TASK REQUIREMENTS:
As output, give the exact lines from the one containing "Screen dimensions: 420x292" through the end of the listing below, both included, without the pictures.

SUPPLIED MATERIAL:
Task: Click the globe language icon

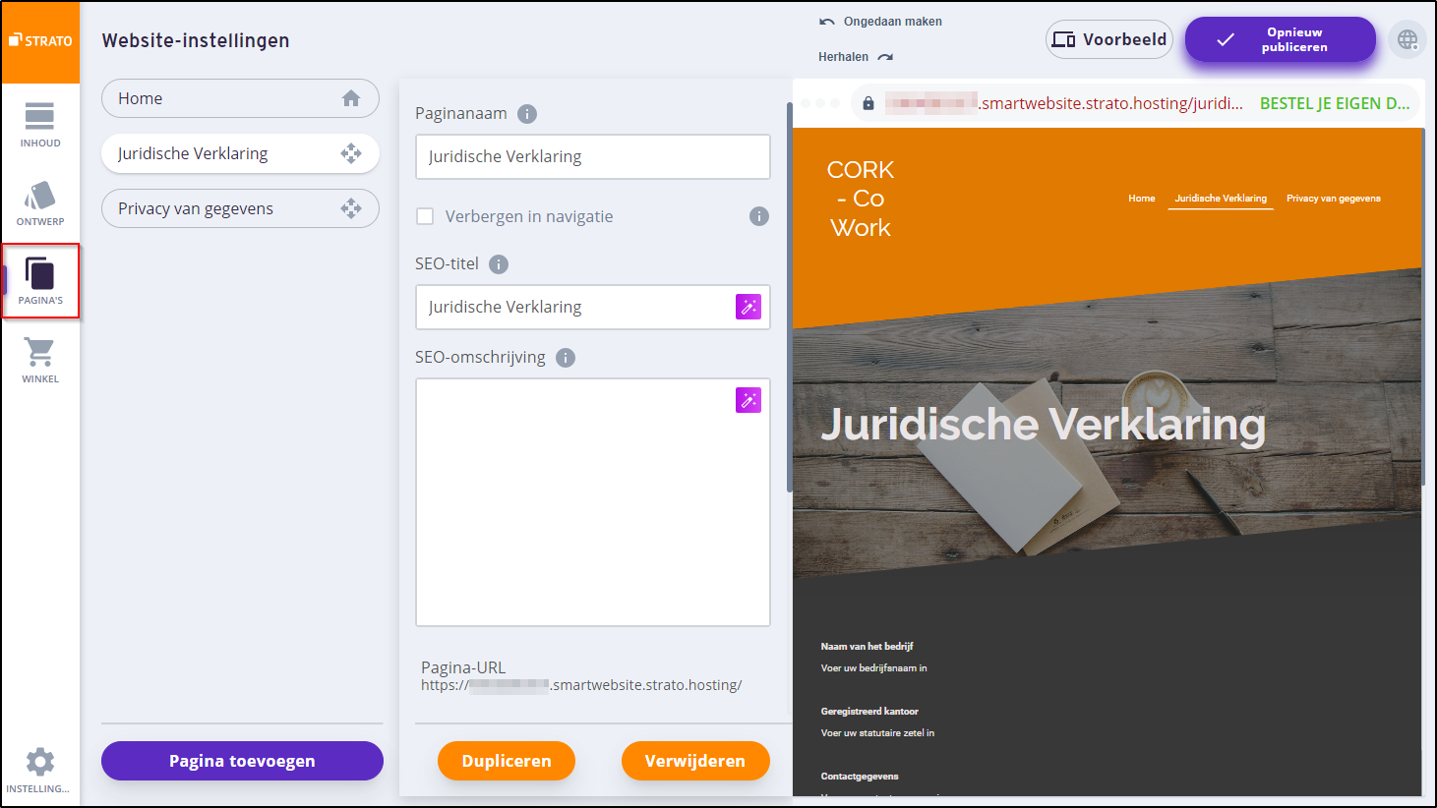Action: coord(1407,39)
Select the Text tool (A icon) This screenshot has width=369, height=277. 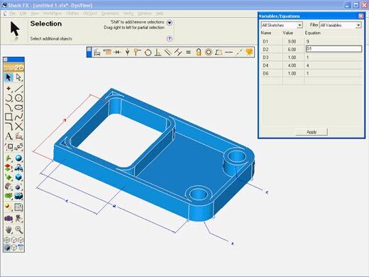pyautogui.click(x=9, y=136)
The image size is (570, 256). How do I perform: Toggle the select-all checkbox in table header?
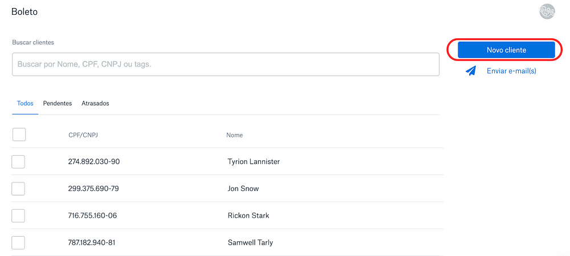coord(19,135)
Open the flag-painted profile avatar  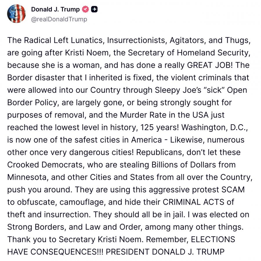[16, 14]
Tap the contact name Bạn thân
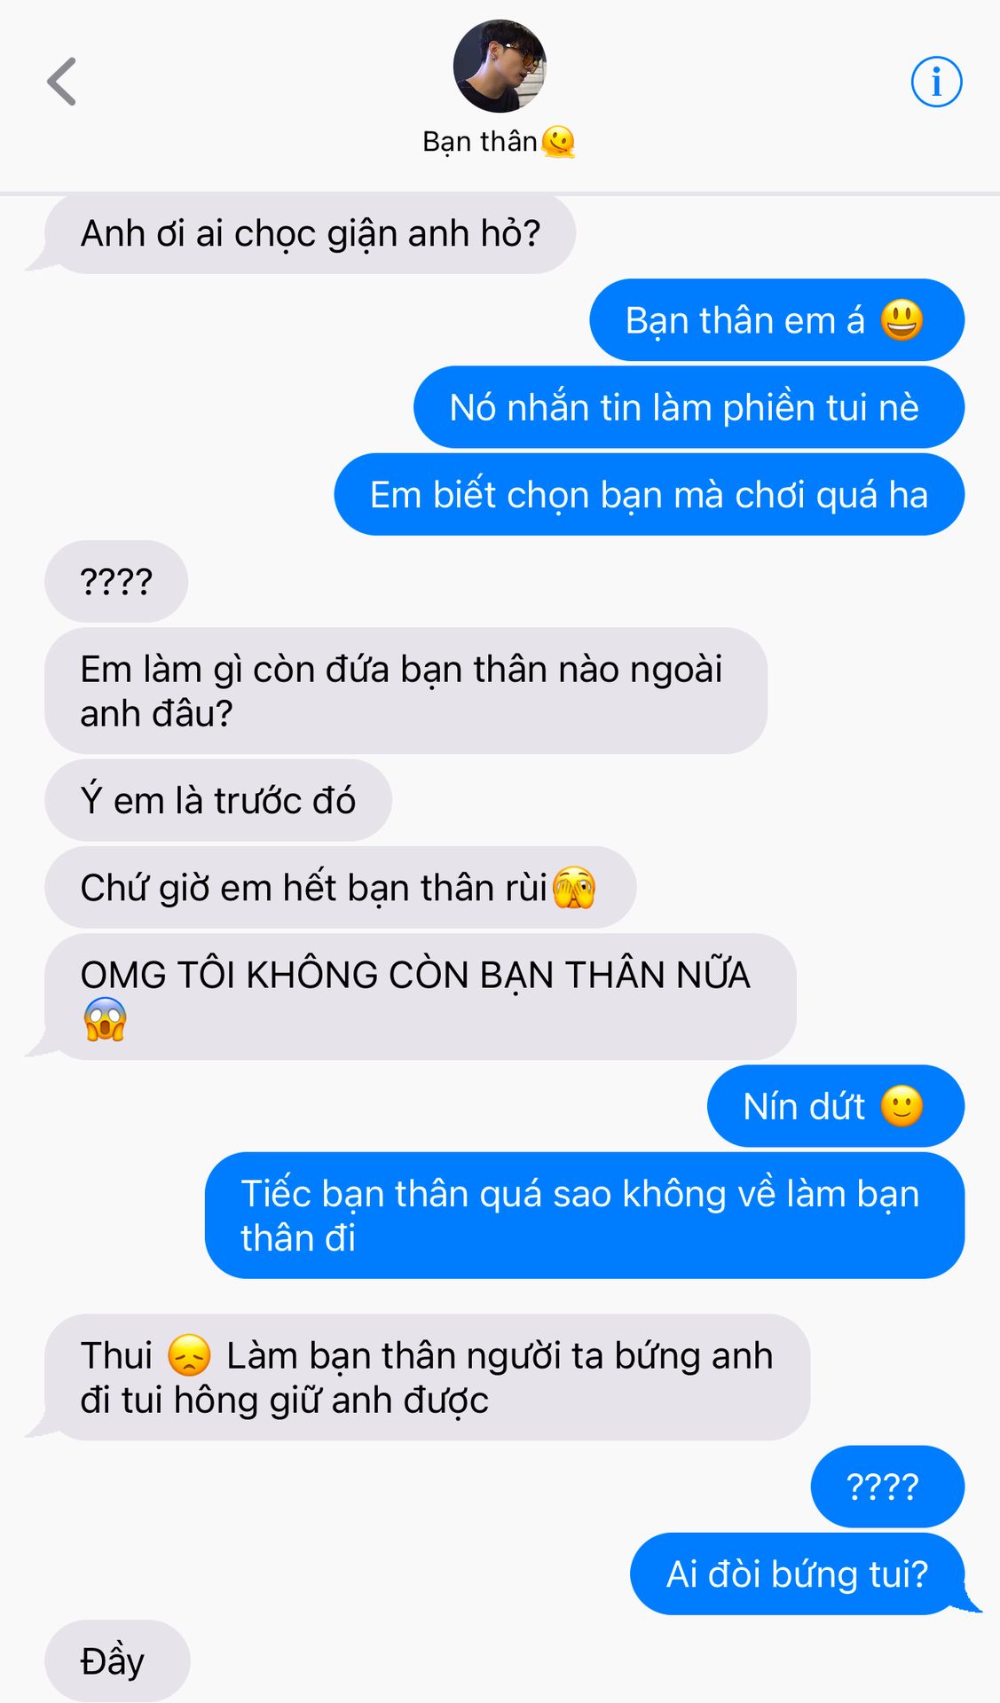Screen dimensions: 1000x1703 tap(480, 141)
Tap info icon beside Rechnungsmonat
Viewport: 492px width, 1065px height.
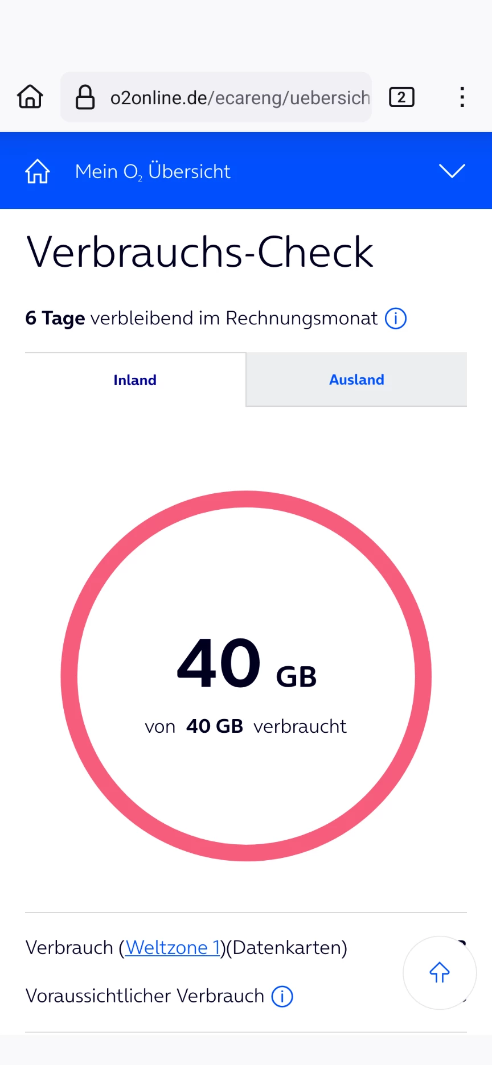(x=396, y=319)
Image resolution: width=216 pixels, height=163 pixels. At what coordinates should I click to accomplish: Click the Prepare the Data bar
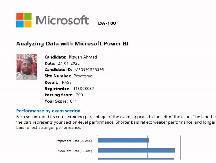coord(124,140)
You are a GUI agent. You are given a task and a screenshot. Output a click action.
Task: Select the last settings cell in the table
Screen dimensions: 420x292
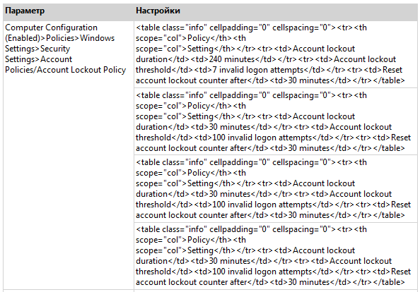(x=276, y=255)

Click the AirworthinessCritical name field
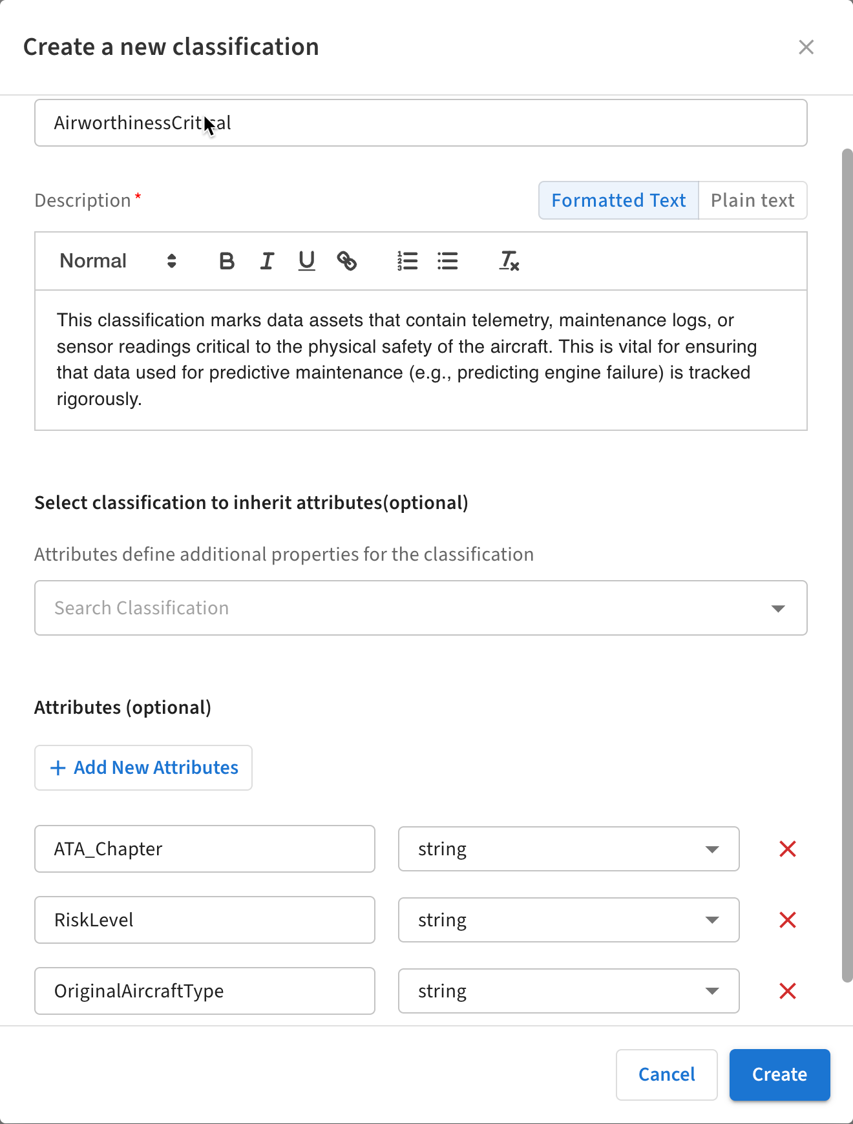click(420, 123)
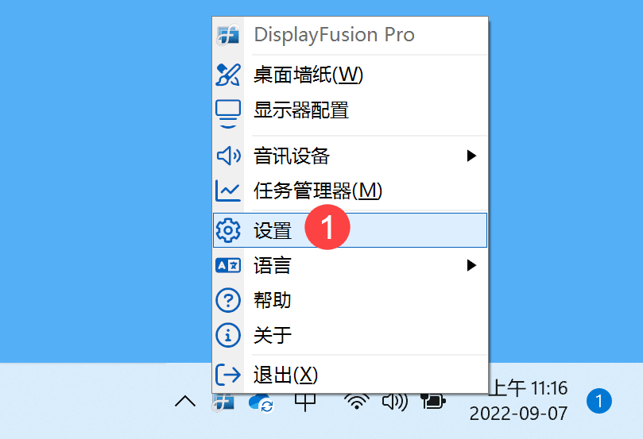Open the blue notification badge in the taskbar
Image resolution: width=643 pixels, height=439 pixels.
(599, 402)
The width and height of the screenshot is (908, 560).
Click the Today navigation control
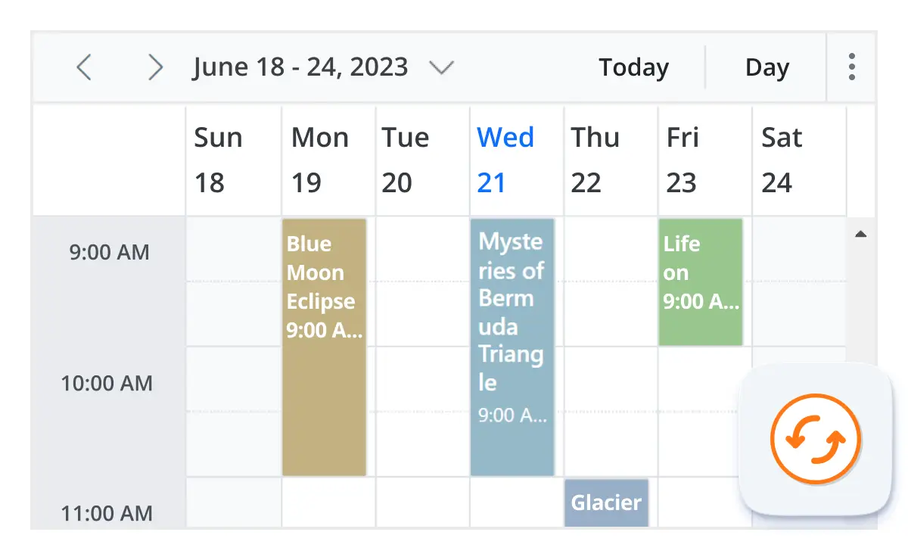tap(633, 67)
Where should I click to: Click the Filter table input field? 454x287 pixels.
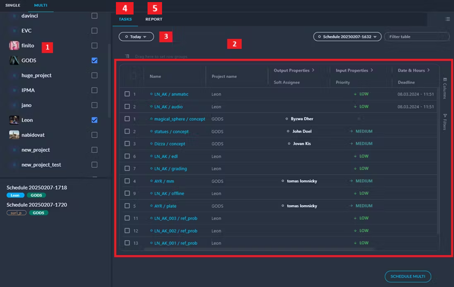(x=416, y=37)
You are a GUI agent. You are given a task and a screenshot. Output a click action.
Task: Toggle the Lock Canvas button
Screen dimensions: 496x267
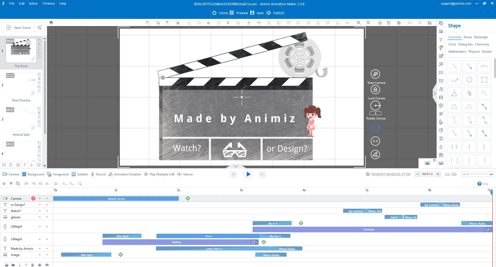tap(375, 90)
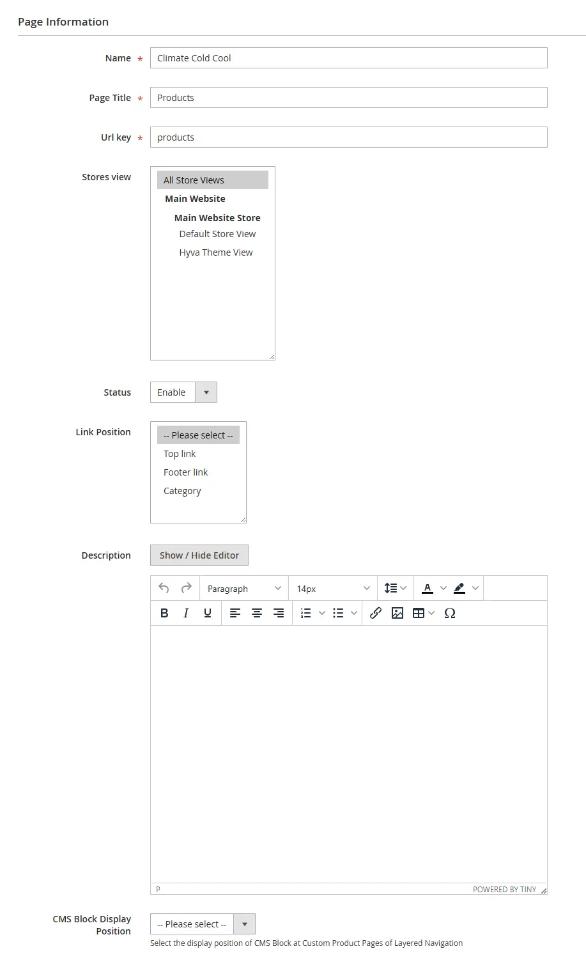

EXERCISE RESPONSE:
Screen dimensions: 420x292
(x=276, y=255)

Click the AirworthinessCritical name field
click(420, 123)
Open the blue notification badge in the taskbar
Image resolution: width=643 pixels, height=439 pixels.
(599, 402)
The width and height of the screenshot is (908, 560).
Click the Today navigation control
tap(633, 67)
Where should I click to: Click the Filter table input field? 454x287 pixels.
(x=416, y=37)
You are a GUI agent. You are given a task and a screenshot. Output a click action.
Task: Toggle the Lock Canvas button
Screen dimensions: 496x267
tap(375, 90)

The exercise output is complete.